Post by Dr Chris Lloyd
In conjunction with Vera Pawlowsky-Glahn and Juan José Egozcue, two internationally-renowned researchers in compositional data analysis (CODA), I have just published a paper in Annals of the Association of American Geographers (one of the top ranking geographical journals in the world), which shows why percentages cannot be properly analysed with standard statistical methods. Percentages are common in the spatial sciences, but it is not often realised that there are restrictions on how they can be analysed. An obvious example is a regression of one percentage against another – in this case the fitted model may predict values which are smaller than 0 or are larger than 100.
Percentages and proportions are referred to as compositional data and complete compositions typically sum to 100 (the case for percentages) or one (proportions).
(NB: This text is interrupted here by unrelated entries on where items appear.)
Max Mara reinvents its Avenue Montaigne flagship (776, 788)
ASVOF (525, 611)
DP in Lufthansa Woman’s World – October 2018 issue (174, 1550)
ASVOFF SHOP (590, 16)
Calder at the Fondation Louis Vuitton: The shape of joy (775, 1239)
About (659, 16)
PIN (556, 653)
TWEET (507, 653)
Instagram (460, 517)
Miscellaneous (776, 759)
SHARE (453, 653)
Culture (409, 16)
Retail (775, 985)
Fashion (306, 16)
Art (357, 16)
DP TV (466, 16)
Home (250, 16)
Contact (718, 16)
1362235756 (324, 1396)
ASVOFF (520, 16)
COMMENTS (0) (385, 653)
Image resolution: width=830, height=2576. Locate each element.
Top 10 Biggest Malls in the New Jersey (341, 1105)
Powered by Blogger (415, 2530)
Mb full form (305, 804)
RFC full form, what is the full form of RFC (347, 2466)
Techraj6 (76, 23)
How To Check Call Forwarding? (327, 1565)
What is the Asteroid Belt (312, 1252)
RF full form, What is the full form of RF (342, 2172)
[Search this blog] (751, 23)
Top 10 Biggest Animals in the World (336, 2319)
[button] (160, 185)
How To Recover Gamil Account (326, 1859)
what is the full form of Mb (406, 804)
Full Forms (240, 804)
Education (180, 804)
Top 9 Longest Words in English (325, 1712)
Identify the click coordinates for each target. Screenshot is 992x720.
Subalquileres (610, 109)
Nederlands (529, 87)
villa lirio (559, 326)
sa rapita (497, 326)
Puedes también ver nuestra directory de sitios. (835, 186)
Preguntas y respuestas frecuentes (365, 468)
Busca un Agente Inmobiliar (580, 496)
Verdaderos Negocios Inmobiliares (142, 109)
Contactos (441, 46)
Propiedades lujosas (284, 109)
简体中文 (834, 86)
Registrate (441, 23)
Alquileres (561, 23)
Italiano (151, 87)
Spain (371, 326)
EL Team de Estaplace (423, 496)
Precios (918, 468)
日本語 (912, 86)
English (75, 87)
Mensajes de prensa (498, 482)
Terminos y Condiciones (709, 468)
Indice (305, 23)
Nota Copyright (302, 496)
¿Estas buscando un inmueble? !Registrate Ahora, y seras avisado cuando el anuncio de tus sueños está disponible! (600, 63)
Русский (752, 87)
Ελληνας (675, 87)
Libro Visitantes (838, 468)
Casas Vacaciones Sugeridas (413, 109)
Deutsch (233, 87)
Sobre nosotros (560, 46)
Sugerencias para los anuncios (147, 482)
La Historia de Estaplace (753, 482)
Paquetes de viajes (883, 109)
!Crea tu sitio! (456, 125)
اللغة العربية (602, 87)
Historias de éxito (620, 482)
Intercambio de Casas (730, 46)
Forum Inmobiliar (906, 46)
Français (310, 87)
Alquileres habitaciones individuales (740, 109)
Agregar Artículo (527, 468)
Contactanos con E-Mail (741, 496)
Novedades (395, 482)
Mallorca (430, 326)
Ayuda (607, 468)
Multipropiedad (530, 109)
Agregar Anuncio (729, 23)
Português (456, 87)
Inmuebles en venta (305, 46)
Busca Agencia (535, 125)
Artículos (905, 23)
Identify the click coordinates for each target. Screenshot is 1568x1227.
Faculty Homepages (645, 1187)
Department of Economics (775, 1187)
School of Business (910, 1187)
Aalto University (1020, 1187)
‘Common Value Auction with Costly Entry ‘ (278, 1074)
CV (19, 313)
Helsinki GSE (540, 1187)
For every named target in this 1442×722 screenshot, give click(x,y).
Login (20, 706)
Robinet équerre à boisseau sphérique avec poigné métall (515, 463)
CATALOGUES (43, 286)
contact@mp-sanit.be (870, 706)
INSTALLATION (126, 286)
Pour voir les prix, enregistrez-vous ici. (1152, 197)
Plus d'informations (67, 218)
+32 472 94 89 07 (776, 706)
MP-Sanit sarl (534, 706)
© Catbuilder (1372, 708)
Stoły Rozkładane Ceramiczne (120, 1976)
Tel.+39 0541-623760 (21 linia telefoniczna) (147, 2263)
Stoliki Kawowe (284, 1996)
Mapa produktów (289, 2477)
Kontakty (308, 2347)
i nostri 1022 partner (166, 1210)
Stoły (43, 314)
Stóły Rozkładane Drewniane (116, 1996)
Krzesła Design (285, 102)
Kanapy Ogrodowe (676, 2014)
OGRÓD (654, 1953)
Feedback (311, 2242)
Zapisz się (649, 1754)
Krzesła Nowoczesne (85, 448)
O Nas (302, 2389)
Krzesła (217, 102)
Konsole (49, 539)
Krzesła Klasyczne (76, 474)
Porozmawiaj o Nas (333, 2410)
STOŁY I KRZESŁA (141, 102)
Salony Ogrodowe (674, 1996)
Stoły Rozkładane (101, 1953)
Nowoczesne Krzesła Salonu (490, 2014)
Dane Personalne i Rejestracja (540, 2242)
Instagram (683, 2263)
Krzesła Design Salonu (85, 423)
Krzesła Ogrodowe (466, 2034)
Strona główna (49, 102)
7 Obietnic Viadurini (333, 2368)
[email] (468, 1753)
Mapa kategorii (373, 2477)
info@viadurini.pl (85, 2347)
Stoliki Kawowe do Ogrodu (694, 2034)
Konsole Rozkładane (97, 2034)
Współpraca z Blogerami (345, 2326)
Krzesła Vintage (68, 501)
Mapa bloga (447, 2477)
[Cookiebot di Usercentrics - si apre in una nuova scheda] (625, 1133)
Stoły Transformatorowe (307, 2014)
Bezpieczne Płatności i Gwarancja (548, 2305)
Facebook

The AAAG article focuses on population studies and, using the example of religion in Northern Ireland in 2001, it shows how population data can be transformed into log-ratios; these new data can then be analysed using standard statistical approaches. The case study gives insights into how the population of Northern Ireland is distributed by religion and it shows that the most obvious geographical pattern relates to the ratio of Catholics to Protestants, although there are also distinct relationships between Catholics and individual Protestant denominations. Whether you are a Physical or Human Geographer, or indeed from an entirely different discipline, percentages or proportions should be used with caution and I hope that this paper helps some researchers make more informed choices.